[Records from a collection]
◆ ◆ ◆ ◆ ◆ ◆ ◆

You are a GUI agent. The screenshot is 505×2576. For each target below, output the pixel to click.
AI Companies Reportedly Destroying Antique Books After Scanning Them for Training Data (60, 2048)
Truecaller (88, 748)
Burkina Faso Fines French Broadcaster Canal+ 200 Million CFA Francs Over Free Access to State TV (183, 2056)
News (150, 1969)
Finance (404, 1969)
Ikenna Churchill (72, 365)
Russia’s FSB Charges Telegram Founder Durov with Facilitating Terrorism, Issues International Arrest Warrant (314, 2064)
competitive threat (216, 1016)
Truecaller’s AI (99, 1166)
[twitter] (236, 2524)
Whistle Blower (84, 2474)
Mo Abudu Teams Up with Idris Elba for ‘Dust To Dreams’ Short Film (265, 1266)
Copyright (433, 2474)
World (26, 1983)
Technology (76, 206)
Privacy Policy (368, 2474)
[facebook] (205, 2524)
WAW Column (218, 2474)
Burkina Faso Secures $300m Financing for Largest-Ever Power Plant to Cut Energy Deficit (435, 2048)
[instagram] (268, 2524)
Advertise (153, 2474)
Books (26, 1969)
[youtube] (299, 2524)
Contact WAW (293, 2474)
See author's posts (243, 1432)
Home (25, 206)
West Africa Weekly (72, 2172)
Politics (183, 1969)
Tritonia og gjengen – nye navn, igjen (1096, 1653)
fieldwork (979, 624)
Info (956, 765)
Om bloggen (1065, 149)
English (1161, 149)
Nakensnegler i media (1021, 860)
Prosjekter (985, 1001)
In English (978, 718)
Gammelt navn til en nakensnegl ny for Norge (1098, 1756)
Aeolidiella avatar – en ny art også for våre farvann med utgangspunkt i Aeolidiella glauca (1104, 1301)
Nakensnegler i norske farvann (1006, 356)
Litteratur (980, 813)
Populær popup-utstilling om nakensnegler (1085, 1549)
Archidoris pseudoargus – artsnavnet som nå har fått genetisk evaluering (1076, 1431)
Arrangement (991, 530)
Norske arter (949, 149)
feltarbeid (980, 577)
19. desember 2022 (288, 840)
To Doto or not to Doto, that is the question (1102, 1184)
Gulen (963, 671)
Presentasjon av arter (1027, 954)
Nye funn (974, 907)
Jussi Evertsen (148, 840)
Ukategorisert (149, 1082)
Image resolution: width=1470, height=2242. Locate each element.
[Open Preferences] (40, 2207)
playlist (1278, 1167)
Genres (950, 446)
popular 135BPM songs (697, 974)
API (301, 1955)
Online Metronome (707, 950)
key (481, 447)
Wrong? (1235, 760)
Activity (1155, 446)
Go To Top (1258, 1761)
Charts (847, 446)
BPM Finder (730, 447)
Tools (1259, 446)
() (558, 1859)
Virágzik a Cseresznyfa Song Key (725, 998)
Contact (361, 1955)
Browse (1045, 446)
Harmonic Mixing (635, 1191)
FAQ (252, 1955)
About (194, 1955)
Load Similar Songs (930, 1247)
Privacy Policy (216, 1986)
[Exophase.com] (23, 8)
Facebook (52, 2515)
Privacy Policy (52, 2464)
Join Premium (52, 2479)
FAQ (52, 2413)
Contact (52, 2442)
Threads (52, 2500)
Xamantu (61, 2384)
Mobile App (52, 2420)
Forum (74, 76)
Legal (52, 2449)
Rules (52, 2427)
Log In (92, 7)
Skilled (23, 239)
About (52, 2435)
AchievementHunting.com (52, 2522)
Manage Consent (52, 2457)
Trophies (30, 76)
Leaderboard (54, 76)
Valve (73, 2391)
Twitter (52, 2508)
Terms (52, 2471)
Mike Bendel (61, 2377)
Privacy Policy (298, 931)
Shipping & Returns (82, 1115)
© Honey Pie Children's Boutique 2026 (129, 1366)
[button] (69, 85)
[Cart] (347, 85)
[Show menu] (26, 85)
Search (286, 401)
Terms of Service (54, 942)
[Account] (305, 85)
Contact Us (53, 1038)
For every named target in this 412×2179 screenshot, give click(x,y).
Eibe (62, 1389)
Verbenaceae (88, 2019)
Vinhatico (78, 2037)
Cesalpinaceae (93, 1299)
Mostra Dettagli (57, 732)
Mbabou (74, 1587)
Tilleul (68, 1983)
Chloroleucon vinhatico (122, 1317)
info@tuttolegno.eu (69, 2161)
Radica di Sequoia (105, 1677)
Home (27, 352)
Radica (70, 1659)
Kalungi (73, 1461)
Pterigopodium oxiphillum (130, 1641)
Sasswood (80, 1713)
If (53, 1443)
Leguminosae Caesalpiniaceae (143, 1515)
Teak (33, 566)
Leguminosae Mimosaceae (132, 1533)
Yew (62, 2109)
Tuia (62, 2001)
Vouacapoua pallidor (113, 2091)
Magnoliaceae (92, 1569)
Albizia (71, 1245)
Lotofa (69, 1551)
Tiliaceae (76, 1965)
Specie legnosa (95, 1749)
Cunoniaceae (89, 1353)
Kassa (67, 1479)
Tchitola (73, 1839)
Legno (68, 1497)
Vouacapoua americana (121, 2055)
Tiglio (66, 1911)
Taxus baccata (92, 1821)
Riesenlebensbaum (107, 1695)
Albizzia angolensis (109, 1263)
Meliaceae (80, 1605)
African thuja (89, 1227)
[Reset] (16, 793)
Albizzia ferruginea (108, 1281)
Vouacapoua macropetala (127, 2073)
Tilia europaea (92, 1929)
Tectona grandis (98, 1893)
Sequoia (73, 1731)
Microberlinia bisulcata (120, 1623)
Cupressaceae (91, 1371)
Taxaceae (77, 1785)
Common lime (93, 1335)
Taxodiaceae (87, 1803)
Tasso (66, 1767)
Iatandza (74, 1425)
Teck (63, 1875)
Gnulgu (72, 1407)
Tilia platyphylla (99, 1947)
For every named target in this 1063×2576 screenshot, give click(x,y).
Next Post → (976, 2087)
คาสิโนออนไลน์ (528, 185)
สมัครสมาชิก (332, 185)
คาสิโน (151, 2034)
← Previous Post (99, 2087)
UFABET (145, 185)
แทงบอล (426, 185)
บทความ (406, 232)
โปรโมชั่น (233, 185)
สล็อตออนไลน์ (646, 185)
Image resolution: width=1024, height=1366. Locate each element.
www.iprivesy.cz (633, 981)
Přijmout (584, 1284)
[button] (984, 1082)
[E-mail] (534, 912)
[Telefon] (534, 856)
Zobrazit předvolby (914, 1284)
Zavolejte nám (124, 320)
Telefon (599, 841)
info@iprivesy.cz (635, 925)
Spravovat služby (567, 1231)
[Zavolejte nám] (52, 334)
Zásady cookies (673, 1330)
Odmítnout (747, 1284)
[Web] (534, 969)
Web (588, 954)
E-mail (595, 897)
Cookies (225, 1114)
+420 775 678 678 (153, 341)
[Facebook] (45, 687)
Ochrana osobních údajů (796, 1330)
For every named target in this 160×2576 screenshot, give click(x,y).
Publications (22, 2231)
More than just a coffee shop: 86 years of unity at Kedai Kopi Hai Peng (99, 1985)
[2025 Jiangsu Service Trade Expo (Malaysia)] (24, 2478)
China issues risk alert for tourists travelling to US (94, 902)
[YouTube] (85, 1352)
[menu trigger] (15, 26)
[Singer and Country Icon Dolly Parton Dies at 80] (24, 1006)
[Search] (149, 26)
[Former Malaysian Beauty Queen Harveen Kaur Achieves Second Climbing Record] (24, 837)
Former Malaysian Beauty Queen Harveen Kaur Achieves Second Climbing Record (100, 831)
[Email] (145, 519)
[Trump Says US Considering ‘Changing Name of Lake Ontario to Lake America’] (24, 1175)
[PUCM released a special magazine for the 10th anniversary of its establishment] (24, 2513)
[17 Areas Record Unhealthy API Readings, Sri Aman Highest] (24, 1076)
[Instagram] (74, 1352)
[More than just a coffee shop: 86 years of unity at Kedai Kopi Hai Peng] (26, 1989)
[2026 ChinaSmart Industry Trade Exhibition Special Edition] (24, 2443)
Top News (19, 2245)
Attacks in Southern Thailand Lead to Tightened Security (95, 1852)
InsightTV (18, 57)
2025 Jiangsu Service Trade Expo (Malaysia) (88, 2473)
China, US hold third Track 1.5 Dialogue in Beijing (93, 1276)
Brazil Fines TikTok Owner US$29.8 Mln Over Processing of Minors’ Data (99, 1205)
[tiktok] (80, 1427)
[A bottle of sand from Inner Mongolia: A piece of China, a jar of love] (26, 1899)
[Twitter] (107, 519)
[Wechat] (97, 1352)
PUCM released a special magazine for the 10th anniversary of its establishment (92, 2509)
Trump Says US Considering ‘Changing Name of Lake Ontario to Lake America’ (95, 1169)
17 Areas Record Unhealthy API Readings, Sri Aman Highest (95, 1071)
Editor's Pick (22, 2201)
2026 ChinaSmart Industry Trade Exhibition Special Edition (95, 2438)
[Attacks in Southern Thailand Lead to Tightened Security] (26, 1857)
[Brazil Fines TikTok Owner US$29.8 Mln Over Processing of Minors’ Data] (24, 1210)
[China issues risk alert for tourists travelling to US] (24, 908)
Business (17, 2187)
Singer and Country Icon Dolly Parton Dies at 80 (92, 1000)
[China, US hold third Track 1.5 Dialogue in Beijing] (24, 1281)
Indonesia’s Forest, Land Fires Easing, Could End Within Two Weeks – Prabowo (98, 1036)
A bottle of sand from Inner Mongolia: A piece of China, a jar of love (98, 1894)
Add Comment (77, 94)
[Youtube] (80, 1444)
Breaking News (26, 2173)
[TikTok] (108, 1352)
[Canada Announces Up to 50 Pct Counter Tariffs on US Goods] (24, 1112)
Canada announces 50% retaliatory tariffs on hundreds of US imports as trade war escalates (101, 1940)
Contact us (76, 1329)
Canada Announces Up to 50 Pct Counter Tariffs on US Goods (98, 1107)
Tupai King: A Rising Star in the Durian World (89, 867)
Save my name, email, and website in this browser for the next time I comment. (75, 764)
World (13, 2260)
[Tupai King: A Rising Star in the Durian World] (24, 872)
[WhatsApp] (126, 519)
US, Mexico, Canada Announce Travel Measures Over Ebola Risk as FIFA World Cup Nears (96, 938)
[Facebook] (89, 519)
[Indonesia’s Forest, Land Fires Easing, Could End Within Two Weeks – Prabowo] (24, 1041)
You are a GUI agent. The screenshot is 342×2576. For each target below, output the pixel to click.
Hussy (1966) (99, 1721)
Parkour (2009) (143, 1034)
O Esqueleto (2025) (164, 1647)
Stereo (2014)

◆ ◆ ◆ ◆ ◆ ◆ ◆

### What to work on
Above are the entries. Output exactly the lines beginning with the line that has "Archidoris pseudoargus –" and ending with the line that has "Mbabou (74, 1587)".

### Reply
Archidoris pseudoargus – artsnavnet som nå har fått genetisk evaluering (1076, 1431)
Arrangement (991, 530)
Norske arter (949, 149)
feltarbeid (980, 577)
19. desember 2022 (288, 840)
To Doto or not to Doto, that is the question (1102, 1184)
Gulen (963, 671)
Presentasjon av arter (1027, 954)
Nye funn (974, 907)
Jussi Evertsen (148, 840)
Ukategorisert (149, 1082)
Image resolution: width=1470, height=2242. Locate each element.
[Open Preferences] (40, 2207)
playlist (1278, 1167)
Genres (950, 446)
popular 135BPM songs (697, 974)
API (301, 1955)
Online Metronome (707, 950)
key (481, 447)
Wrong? (1235, 760)
Activity (1155, 446)
Go To Top (1258, 1761)
Charts (847, 446)
BPM Finder (730, 447)
Tools (1259, 446)
() (558, 1859)
Virágzik a Cseresznyfa Song Key (725, 998)
Contact (361, 1955)
Browse (1045, 446)
Harmonic Mixing (635, 1191)
FAQ (252, 1955)
About (194, 1955)
Load Similar Songs (930, 1247)
Privacy Policy (216, 1986)
[Exophase.com] (23, 8)
Facebook (52, 2515)
Privacy Policy (52, 2464)
Join Premium (52, 2479)
FAQ (52, 2413)
Contact (52, 2442)
Threads (52, 2500)
Xamantu (61, 2384)
Mobile App (52, 2420)
Forum (74, 76)
Legal (52, 2449)
Rules (52, 2427)
Log In (92, 7)
Skilled (23, 239)
About (52, 2435)
AchievementHunting.com (52, 2522)
Manage Consent (52, 2457)
Trophies (30, 76)
Leaderboard (54, 76)
Valve (73, 2391)
Twitter (52, 2508)
Terms (52, 2471)
Mike Bendel (61, 2377)
Privacy Policy (298, 931)
Shipping & Returns (82, 1115)
© Honey Pie Children's Boutique 2026 (129, 1366)
[button] (69, 85)
[Cart] (347, 85)
[Show menu] (26, 85)
Search (286, 401)
Terms of Service (54, 942)
[Account] (305, 85)
Contact Us (53, 1038)
For every named target in this 412×2179 screenshot, give click(x,y).
Eibe (62, 1389)
Verbenaceae (88, 2019)
Vinhatico (78, 2037)
Cesalpinaceae (93, 1299)
Mostra Dettagli (57, 732)
Mbabou (74, 1587)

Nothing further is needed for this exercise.